On retrouve d’ailleurs Jan Kounen un peu plus en hauteur, dans la salle principale consacrée à la réalité virtuelle, pour son œuvre baptisée Ayahuasca. Ici, trois visiteurs peuvent en parallèle expérimenter les effets de l’ayahuasca, une drogue naturelle consommée en Amazonie. La puissance de l’œuvre, combinée à des progrès technologies sensibles, permet d’être rapidement sous l’effet de cet hallucinogène, qui nous enferme dans un gigantesque kaléidoscope en pleine forêt.

La forêt, justement, et plus globalement le rapport à la nature sont au cœur d’Eden, une expérience collective à laquelle participent ensemble cinq visiteurs. Munis non seulement de casques de réalité virtuelle mais aussi d’un petit dispositif olfactif, ils parviennent à créer à partir d’eux-mêmes des fleurs et même des arbres. L’objectif de l’œuvre est de questionner le rapport du visiteur avec une nature de plus en plus lointaine. Là encore de quoi nourrir les neurones.

Bijou de réalité virtuelle

Mais le GIFF propose aussi des expériences plus légères. On l’avoue, on a adoré Gloomy Eyes, un bijou de réalité virtuelle où l’on accompagne Gloomy, un enfant zombie vivant à Woodland City et qui tente de survivre dans un monde sans soleil, où luttent zombies et humains. La précision du dessin est telle qu’on se surprend à plusieurs reprises à se pencher en avant pour apprécier encore plus la qualité des graphismes.

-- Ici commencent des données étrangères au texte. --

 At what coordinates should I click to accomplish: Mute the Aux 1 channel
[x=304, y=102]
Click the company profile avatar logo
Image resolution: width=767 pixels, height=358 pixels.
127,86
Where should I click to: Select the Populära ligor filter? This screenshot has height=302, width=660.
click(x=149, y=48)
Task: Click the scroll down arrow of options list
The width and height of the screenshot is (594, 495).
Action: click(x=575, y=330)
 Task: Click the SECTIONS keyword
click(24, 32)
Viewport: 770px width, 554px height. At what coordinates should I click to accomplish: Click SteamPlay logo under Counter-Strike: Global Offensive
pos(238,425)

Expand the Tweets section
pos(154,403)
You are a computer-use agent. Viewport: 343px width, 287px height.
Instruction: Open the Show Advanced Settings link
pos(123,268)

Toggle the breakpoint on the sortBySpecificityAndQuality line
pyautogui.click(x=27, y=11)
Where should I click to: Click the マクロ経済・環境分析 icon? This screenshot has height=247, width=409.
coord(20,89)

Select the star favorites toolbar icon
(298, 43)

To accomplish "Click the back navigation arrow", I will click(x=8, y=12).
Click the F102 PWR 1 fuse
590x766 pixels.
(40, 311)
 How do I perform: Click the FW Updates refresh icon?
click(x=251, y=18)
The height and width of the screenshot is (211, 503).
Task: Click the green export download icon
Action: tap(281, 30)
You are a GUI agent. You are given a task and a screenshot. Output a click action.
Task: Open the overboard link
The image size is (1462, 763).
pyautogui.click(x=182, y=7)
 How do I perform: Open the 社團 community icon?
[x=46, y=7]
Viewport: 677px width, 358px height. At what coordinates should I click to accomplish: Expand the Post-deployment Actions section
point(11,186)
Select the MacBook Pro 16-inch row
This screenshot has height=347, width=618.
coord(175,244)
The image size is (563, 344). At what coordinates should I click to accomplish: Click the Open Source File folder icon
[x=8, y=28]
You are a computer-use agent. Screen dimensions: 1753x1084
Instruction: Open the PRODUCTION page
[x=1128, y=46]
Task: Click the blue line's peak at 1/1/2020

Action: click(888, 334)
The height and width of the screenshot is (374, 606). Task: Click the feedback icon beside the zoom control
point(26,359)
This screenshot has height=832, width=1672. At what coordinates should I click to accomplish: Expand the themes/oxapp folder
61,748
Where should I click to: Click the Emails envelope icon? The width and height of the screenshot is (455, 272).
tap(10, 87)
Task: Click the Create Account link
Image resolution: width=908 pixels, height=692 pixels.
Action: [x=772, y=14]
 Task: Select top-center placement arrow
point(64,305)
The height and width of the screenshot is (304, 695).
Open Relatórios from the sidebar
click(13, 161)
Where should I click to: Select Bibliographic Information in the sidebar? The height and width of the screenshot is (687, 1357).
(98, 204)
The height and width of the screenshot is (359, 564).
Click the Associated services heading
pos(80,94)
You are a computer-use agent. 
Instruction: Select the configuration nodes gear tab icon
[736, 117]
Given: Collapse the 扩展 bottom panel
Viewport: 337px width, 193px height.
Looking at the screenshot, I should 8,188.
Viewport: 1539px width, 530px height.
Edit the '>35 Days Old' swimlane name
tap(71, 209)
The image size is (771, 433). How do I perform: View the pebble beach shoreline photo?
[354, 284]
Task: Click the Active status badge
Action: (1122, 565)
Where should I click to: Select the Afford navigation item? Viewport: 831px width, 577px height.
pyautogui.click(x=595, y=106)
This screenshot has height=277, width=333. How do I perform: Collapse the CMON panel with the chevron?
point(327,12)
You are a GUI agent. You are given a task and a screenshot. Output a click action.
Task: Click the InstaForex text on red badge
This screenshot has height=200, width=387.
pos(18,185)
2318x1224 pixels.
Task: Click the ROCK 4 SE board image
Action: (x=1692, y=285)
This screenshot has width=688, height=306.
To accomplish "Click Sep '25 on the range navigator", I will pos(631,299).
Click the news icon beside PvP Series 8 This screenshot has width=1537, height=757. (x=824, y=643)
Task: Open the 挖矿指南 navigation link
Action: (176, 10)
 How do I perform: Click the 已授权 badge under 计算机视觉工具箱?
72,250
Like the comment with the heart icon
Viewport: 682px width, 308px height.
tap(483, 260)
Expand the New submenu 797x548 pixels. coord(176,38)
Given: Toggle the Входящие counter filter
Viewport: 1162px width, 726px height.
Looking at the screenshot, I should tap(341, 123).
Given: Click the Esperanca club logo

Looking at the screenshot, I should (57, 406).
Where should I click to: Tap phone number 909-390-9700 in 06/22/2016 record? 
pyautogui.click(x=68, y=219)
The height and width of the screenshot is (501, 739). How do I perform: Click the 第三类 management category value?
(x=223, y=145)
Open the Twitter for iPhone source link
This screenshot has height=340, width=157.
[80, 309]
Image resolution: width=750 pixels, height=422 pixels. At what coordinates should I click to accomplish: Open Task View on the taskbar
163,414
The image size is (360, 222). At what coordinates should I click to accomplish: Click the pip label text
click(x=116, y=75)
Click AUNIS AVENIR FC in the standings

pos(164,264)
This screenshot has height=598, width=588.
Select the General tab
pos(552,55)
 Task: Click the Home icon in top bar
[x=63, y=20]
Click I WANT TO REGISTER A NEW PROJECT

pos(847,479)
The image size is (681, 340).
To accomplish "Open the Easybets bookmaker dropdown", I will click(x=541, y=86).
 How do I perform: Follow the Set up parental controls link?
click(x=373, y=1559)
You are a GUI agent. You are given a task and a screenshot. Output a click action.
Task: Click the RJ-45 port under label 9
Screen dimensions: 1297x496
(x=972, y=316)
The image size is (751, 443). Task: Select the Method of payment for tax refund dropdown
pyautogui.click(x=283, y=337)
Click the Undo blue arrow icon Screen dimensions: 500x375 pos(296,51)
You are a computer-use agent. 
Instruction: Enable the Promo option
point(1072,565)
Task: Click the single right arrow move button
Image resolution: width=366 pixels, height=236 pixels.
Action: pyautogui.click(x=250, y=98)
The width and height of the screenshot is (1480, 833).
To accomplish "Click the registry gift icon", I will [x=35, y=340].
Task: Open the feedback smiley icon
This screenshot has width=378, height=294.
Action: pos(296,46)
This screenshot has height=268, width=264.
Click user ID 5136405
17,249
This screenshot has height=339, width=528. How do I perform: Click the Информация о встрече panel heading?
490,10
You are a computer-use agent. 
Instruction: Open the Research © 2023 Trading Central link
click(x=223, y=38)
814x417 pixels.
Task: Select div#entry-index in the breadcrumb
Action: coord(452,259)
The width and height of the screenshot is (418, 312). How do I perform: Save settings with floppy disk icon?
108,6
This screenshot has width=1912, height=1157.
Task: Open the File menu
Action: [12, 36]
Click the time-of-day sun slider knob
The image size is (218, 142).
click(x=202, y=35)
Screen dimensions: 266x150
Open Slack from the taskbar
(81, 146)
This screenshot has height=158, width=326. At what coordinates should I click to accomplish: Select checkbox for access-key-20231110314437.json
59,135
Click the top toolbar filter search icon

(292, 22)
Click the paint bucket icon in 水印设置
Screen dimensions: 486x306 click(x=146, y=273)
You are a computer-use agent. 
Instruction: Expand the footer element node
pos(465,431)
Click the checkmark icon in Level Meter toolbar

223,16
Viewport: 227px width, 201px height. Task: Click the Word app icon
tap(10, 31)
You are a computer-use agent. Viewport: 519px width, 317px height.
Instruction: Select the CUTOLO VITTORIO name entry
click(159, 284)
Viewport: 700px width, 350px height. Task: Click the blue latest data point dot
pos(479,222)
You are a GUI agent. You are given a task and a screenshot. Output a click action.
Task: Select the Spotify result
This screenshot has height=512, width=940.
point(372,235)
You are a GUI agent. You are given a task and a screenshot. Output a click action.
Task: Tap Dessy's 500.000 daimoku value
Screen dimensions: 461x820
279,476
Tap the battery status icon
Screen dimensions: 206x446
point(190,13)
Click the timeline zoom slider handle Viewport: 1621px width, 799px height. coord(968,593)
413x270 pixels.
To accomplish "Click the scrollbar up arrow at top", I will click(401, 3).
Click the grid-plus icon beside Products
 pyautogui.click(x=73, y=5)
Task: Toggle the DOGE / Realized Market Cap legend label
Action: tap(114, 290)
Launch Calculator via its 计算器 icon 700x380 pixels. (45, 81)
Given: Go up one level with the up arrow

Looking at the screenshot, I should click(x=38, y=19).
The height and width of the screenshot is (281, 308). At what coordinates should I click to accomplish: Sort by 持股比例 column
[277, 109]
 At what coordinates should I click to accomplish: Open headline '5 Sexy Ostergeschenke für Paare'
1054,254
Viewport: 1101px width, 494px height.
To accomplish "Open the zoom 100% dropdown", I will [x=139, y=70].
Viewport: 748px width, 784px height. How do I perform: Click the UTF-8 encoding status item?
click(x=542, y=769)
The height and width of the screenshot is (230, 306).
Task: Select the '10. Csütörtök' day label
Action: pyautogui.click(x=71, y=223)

Impossible, bien sûr, de parler des 50 autres œuvres, réparties entre le Musée VR, les Territoires virtuels, le tout nouveau Cinéma VR et le Programme Sensible. Il faut prendre le temps d’explorer par soi-même, mais vite: les places pour certaines représentations s’arrachent.


Infos: www.giff.ch, jusqu’au 10 novembre à Genève.